Egli era ancora libero ma senza un posto dove andare e per
quattro mesi non si ebbero più notizie precise di lui: egli sarebbe
rimasto qualche tempo in Spagna e di qui avrebbe deciso di raggiungere
Napoli per via di terra. Dopo aver pernottato in Savoia, arrivò a
Ginevra il 13 agosto 1553, prese una stanza in un albergo per
poi, con un traghetto domenicale, attraversare il lago di Ginevra,
giungere nell’Italia settentrionale e, infine, recarsi a Napoli. Sembra
che, essendo domenica, abbia giudicato più prudente, per non farsi
notare, assistere – come tutti facevano obbligatoriamente – alle
cerimonie religiose, entrando così nella chiesa della Maddalena. Purtroppo fu immediatamente riconosciuto ed arrestato.
Calvino
aveva finalmente l’occasione d’oro per sbarazzarsi di un pericoloso
dissidente, che, libero, avrebbe potuto, tra l’altro, essere utile
all’agguerrita opposizione interna alla sua chiesa riformata,
rappresentata dal partito dei libertini o guglielmini, molto critica con la sua gestione teocratica e dittatoriale della città. Il
processo si rivelò una battaglia persa in partenza per Serveto, contro
il quale Calvino usò ogni mezzo, coinvolgendo nel giudizio finale le
chiese riformate di Zurigo, Berna, Basilea e Sciaffusa.
Serveto
capì che il suo destino era definitivamente segnato. Chiese di essere
ucciso «con la spada», perché aveva paura di cedere alla sofferenza e di
ritrattare tutto. Neanche questo gli fu concesso. Il 27 ottobre del
1553 fu condotto, nel rione di Champel di Ginevra, su «una catasta di
legno ancora verde», sulla testa gli fu messa una corona di paglia e
foglie cosparsa di zolfo e gli fu dato fuoco insieme ai suoi libri. Morì
dopo lunghe sofferenze e molti tra i ginevrini presenti aggiunsero
legna alla pira.
Serveto
morì con dignità sul rogo e fedeltà alle sue idee, avendo rifiutato
anche l’estremo tentativo del pastore di Neuchatel, Guglielmo Farel, di
salvargli la vita in extremis, se avesse ammesso per iscritto i suoi errori. I resti di Serveto andarono dispersi.
Serveto
fu un martire della libertà di pensiero ( 50 anni prima di GIORDANO
BRUNO) bruciato vivo non già da cattolici oscurantisti obbedienti alla
Chiesa di Roma, ma dal principe dei riformatori, Giovanni Calvino. Cattolici, luterani e calvinisti si unirono in una strana alleanza per perseguitare e condannare
la sua ricerca teologica, biblica, medica e geografica tesa a superare
pregiudizi e oscurantismi religiosi e scientifici: la sua libertà di
pensiero e di ricerca faceva paura a qualsiasi chiesa…
Nel
1903, la città di Ginevra fece erigere in Place Champel (il luogo
dell’esecuzione), come espiazione e riabilitazione, un cippo alla
memoria dell’eroico teologo-medico Miguel Servet.

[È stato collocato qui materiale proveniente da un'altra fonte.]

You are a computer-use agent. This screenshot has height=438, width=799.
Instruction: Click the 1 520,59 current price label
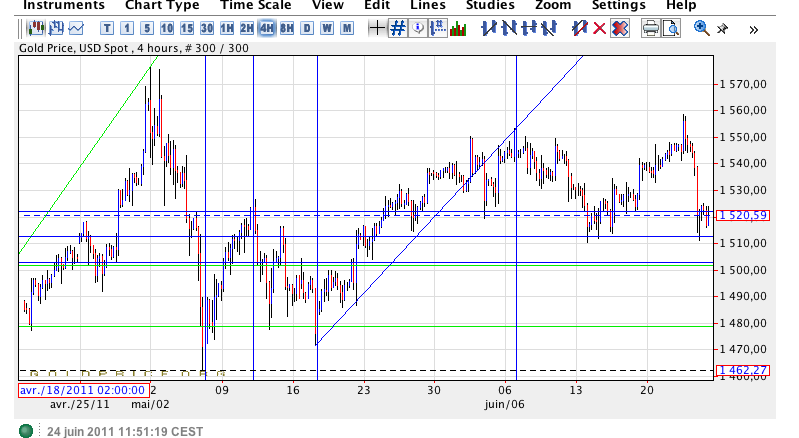coord(742,215)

Sebastien Castellion (1515- 1563) umanista e teologo francese, tra i primi sostenitori della tolleranza religiosa, scrisse “ Contro il libello di Calvino”

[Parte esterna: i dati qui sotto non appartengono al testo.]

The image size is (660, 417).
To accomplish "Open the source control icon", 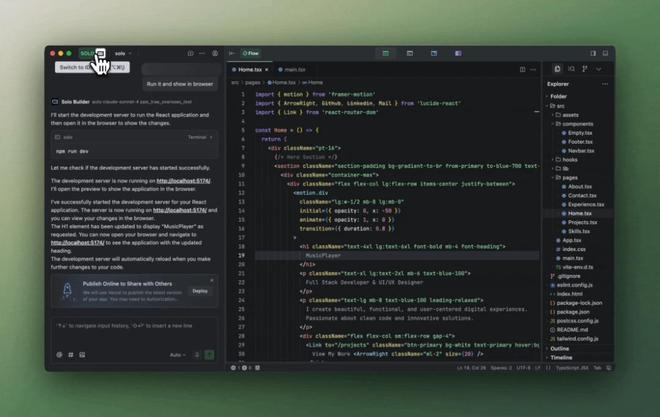I will (585, 70).
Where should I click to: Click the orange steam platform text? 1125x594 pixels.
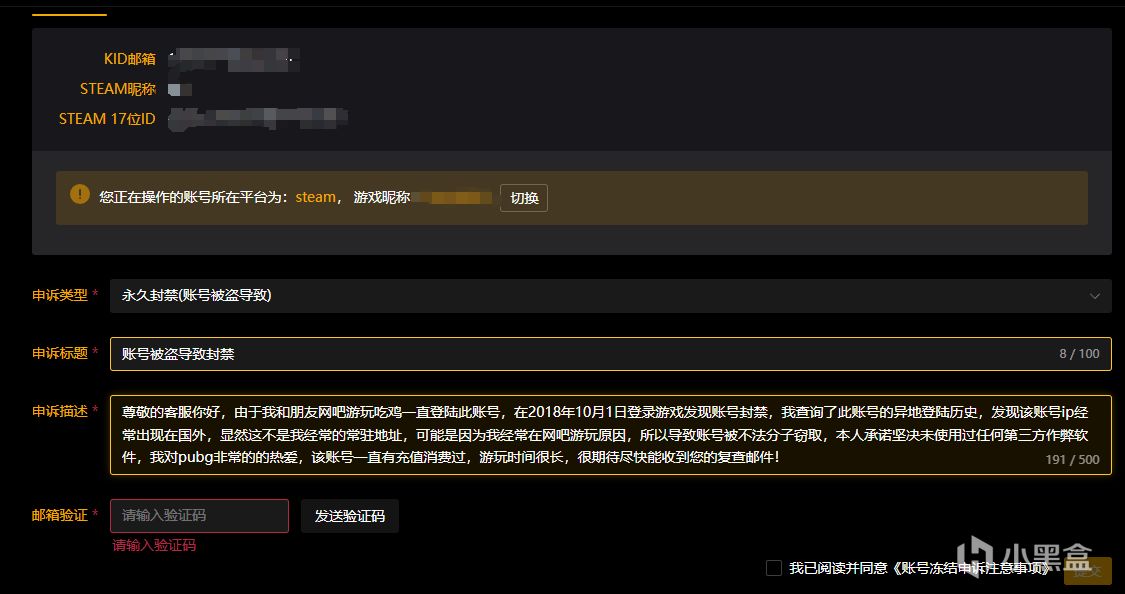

per confutare le tesi che Calvino aveva enunciato in un suo “libello”
per giustificare l’esecuzione di Serveto. Così scrisse Castellion:
“Uccidere
un uomo non è difendere una dottrina, è uccidere un uomo. Quando i
ginevrini hanno ucciso Serveto non hanno difeso una dottrina, hanno
ucciso un uomo. Non spetta al magistrato difendere una dottrina. Che ha
in comune la spada con la dottrina? Se Serveto avesse voluto uccidere
Calvino, il magistrato avrebbe fatto bene a difendere Calvino. Ma poiché
Serveto aveva combattuto con scritti e con ragioni, con ragioni e con
scritti bisognava refutarlo. Non si dimostra la propria fede bruciando
un uomo, ma facendosi bruciare per essa.”